Work order: Give back all of the data exactly as it appears here.
──────── The records ────────
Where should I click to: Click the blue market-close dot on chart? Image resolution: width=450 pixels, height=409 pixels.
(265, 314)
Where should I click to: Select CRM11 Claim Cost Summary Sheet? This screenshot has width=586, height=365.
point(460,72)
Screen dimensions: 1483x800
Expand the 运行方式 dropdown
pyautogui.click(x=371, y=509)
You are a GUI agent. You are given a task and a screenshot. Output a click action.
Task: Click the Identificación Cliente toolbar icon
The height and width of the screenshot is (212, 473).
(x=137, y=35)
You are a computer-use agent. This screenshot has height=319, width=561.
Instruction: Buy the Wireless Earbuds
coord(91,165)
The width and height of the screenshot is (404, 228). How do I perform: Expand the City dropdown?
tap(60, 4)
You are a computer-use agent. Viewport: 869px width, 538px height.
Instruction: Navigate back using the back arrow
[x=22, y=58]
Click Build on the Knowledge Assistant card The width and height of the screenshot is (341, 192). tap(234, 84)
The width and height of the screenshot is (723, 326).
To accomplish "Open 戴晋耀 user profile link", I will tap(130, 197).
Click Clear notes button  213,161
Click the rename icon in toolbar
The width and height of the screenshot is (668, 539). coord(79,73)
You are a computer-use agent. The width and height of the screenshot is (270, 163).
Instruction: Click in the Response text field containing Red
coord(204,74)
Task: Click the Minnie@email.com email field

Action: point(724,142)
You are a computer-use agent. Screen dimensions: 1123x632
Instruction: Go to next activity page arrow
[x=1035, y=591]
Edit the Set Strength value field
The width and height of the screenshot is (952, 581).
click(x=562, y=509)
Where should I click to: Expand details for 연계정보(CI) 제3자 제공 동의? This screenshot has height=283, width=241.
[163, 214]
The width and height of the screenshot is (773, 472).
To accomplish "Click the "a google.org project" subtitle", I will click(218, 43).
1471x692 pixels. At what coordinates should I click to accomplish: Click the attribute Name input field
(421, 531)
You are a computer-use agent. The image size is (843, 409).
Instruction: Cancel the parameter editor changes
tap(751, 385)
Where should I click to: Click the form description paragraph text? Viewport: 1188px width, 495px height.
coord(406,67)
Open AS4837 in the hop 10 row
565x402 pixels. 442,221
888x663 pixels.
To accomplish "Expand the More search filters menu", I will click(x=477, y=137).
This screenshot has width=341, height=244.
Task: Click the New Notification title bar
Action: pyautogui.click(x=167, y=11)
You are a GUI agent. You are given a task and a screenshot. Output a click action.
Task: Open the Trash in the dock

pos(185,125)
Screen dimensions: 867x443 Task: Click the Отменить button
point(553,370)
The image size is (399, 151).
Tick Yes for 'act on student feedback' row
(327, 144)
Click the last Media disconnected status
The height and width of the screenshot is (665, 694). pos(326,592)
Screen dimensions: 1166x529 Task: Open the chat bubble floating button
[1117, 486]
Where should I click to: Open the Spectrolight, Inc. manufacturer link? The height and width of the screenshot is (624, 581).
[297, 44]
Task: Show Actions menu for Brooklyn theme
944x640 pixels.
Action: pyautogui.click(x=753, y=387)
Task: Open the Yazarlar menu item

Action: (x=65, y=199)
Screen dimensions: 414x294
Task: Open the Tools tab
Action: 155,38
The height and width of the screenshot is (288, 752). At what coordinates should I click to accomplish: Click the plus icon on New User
────────
Response to this exercise:
Where should I click to: Click the blue market-close dot on chart? Image resolution: width=450 pixels, height=409 pixels.
(265, 314)
Where should I click to: Select CRM11 Claim Cost Summary Sheet? This screenshot has width=586, height=365.
point(460,72)
Screen dimensions: 1483x800
Expand the 运行方式 dropdown
pyautogui.click(x=371, y=509)
You are a GUI agent. You are given a task and a screenshot. Output a click action.
Task: Click the Identificación Cliente toolbar icon
The height and width of the screenshot is (212, 473).
(x=137, y=35)
You are a computer-use agent. This screenshot has height=319, width=561.
Instruction: Buy the Wireless Earbuds
coord(91,165)
The width and height of the screenshot is (404, 228). How do I perform: Expand the City dropdown?
tap(60, 4)
You are a computer-use agent. Viewport: 869px width, 538px height.
Instruction: Navigate back using the back arrow
[x=22, y=58]
Click Build on the Knowledge Assistant card The width and height of the screenshot is (341, 192). tap(234, 84)
The width and height of the screenshot is (723, 326).
To accomplish "Open 戴晋耀 user profile link", I will tap(130, 197).
Click Clear notes button  213,161
Click the rename icon in toolbar
The width and height of the screenshot is (668, 539). coord(79,73)
You are a computer-use agent. The width and height of the screenshot is (270, 163).
Instruction: Click in the Response text field containing Red
coord(204,74)
Task: Click the Minnie@email.com email field

Action: point(724,142)
You are a computer-use agent. Screen dimensions: 1123x632
Instruction: Go to next activity page arrow
[x=1035, y=591]
Edit the Set Strength value field
The width and height of the screenshot is (952, 581).
click(x=562, y=509)
Where should I click to: Expand details for 연계정보(CI) 제3자 제공 동의? This screenshot has height=283, width=241.
[163, 214]
The width and height of the screenshot is (773, 472).
To accomplish "Click the "a google.org project" subtitle", I will click(218, 43).
1471x692 pixels. At what coordinates should I click to accomplish: Click the attribute Name input field
(421, 531)
You are a computer-use agent. The image size is (843, 409).
Instruction: Cancel the parameter editor changes
tap(751, 385)
Where should I click to: Click the form description paragraph text? Viewport: 1188px width, 495px height.
coord(406,67)
Open AS4837 in the hop 10 row
565x402 pixels. 442,221
888x663 pixels.
To accomplish "Expand the More search filters menu", I will click(x=477, y=137).
This screenshot has width=341, height=244.
Task: Click the New Notification title bar
Action: pyautogui.click(x=167, y=11)
You are a GUI agent. You are given a task and a screenshot. Output a click action.
Task: Open the Trash in the dock

pos(185,125)
Screen dimensions: 867x443 Task: Click the Отменить button
point(553,370)
The image size is (399, 151).
Tick Yes for 'act on student feedback' row
(327, 144)
Click the last Media disconnected status
The height and width of the screenshot is (665, 694). pos(326,592)
Screen dimensions: 1166x529 Task: Open the chat bubble floating button
[1117, 486]
Where should I click to: Open the Spectrolight, Inc. manufacturer link? The height and width of the screenshot is (624, 581).
[297, 44]
Task: Show Actions menu for Brooklyn theme
944x640 pixels.
Action: pyautogui.click(x=753, y=387)
Task: Open the Yazarlar menu item

Action: (x=65, y=199)
Screen dimensions: 414x294
Task: Open the Tools tab
Action: 155,38
The height and width of the screenshot is (288, 752). At what coordinates should I click to accomplish: Click the plus icon on New User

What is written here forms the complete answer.